START Supplied records

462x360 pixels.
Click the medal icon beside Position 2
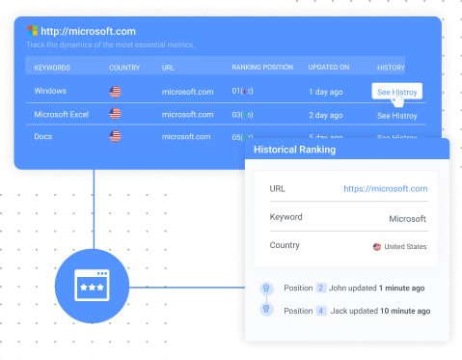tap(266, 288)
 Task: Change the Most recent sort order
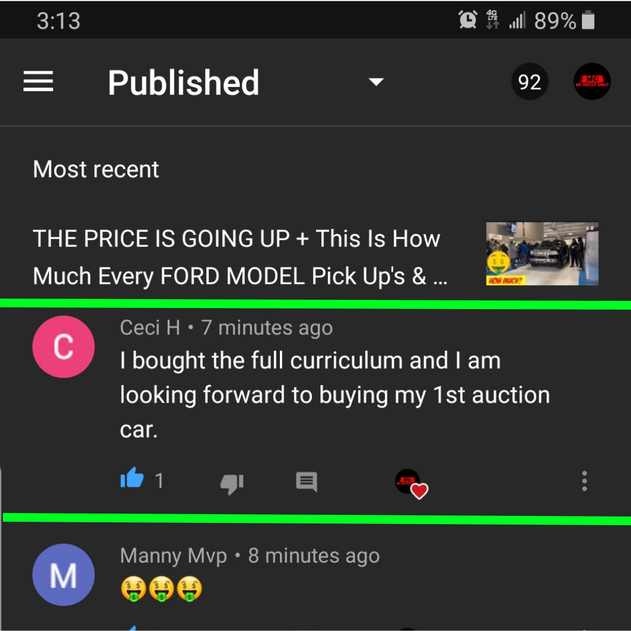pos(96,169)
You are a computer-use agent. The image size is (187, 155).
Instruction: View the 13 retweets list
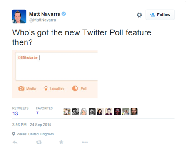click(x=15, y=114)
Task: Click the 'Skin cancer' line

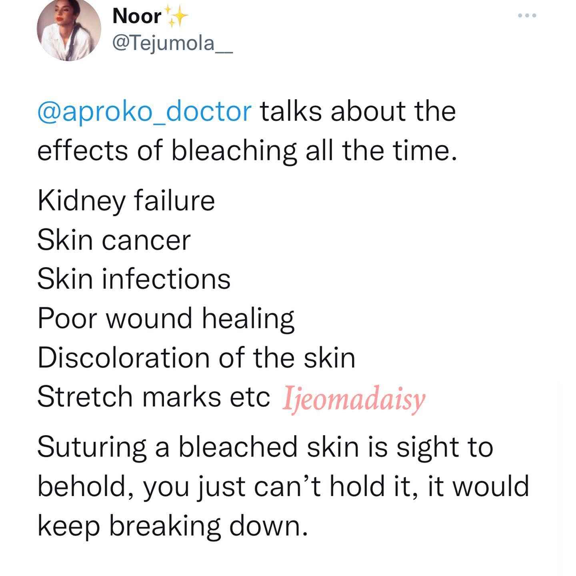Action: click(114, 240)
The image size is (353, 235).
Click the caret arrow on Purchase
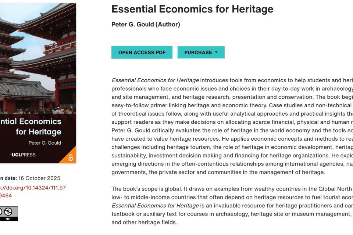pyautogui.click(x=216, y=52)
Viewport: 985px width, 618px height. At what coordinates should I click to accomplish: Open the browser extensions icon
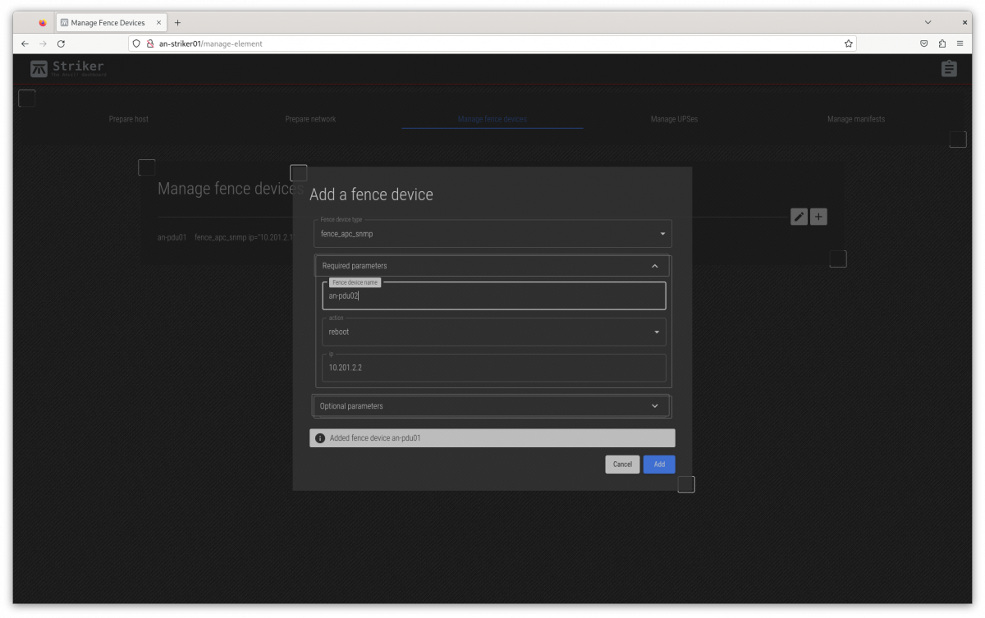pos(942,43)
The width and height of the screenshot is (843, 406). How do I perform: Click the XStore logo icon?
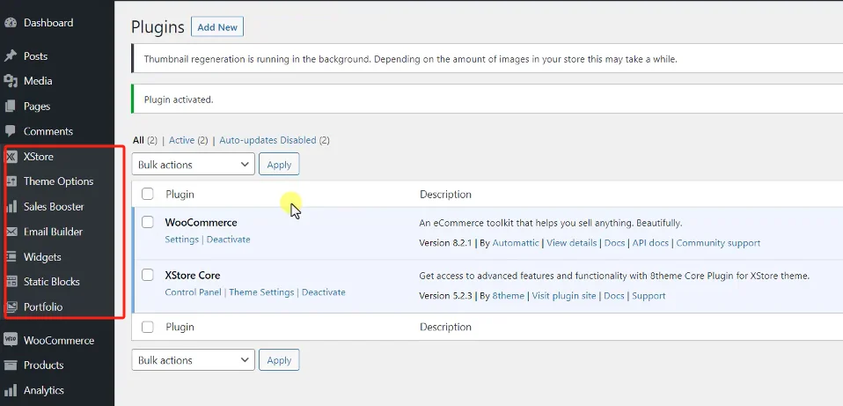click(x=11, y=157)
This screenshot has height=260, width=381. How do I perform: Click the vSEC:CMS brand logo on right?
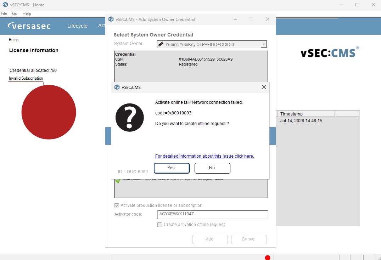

END Supplied records
START Supplied records

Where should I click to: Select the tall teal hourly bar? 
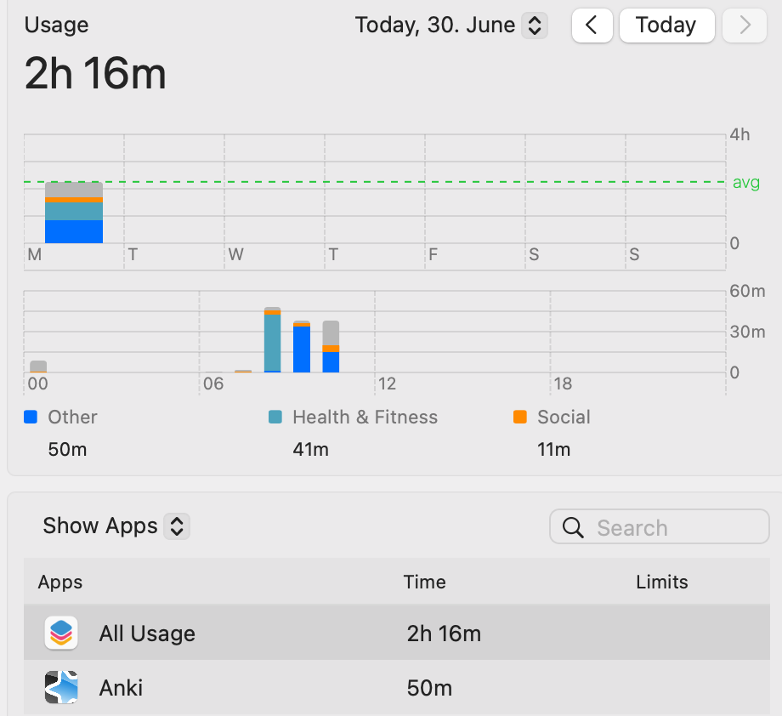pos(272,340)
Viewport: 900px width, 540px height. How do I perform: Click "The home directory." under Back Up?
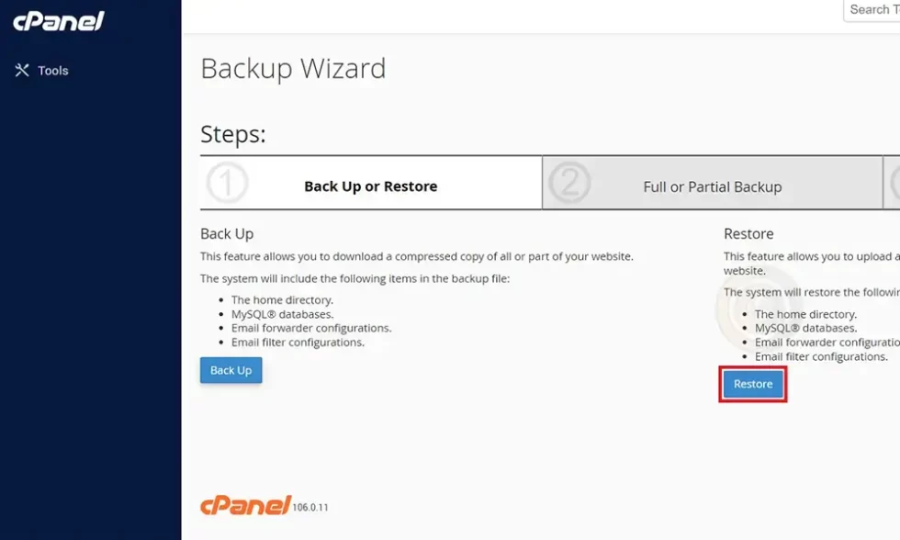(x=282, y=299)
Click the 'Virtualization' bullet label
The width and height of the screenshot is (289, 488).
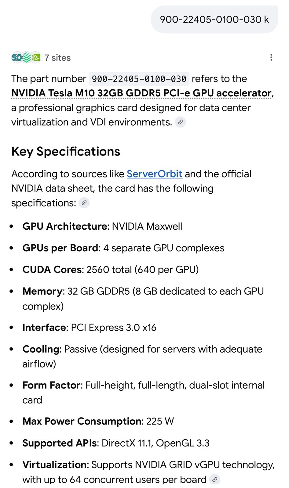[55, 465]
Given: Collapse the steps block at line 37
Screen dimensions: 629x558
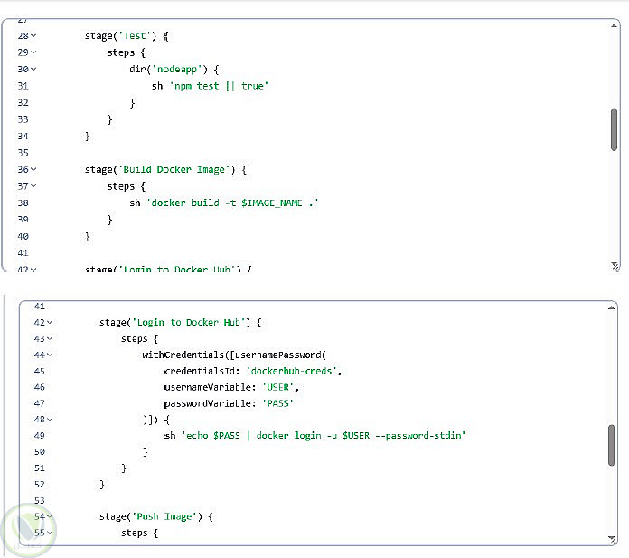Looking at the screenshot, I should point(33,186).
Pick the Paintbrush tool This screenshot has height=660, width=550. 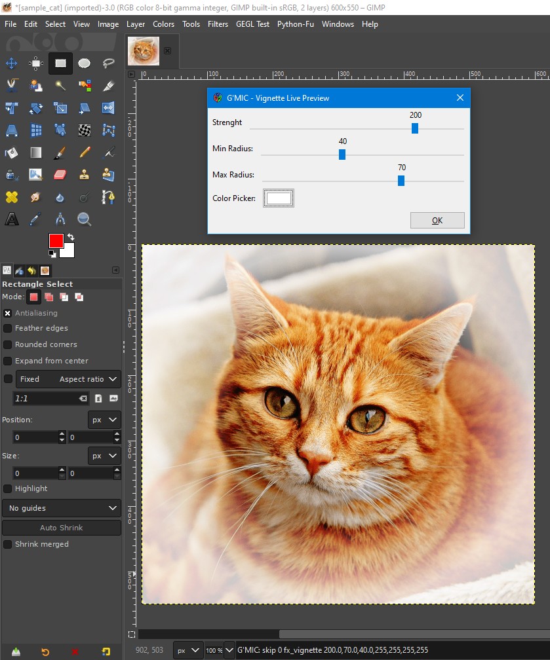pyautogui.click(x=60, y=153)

END Supplied records

What to work on:
In the records above, find the line with "462x360 pixels.". Print exactly from there through the line with "This screenshot has height=260, width=381.", minus the pictures.

Response area:
462x360 pixels.
Click the medal icon beside Position 2
tap(266, 288)
 Task: Change the Most recent sort order
pos(96,169)
You are a computer-use agent. The image size is (187, 155).
Instruction: View the 13 retweets list
click(x=15, y=114)
Task: Click the 'Skin cancer' line

Action: click(114, 240)
The image size is (353, 235).
Click the caret arrow on Purchase
pyautogui.click(x=216, y=52)
Viewport: 985px width, 618px height. At what coordinates should I click to accomplish: Open the browser extensions icon
pos(942,43)
The width and height of the screenshot is (843, 406). How do I perform: Click the XStore logo icon?
click(x=11, y=157)
This screenshot has height=260, width=381. How do I perform: Click the vSEC:CMS brand logo on right?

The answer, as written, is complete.